Structurally, the film is simple. A Lone Man (played with impeccable detachment by Isaach De Bankole') arrives in Madrid. He is contacted, given brief and cryptic instructions, and goes on to make the next contact. At each stage, he orders two espressos, "in separate cups", opens a matchbox to find a folded square of paper with a few numbers and letters on it (coordinates?), which he memorizes and destroys; he has some task such as "find the violin"; he hangs out for a while, always ordering two separate espressos, until he is contacted, given a pass phrase; has a few cryptic words and exchanges his matchbox for a new one, and sets off on the next phase. At each stage there is a small cast of sharply drawn characters, cameos really ... the flamenco performers; or a cafe waiter impatient with his habits; or the beautiful, naked, and seemingly very willing (though we're never sure just what game she's playing), young woman (Paz de la Huerta) who shows up in his hotel room. Few, if any, characters other than the Lone Man are here for more than a few minutes.

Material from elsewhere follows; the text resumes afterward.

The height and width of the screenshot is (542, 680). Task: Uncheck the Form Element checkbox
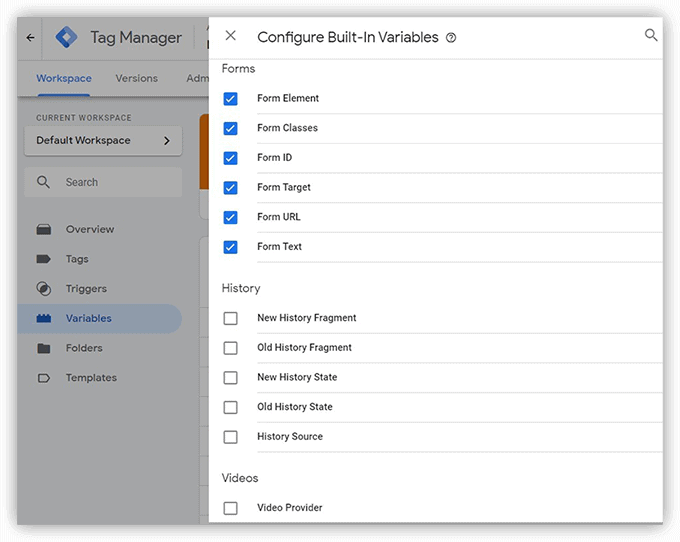(x=231, y=99)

This structure seems like it should quickly get tedious, but instead the tension builds palpably. What, we wonder, is really going on, even as we are presented with a few clues. Why all the complex charades? Is this criminal, political, or...? Fortunately, we eventually do get to resolution of sorts, although a suitably ambiguous and head scratching one. I know I'm definitely looking forward to a chance to view this one again.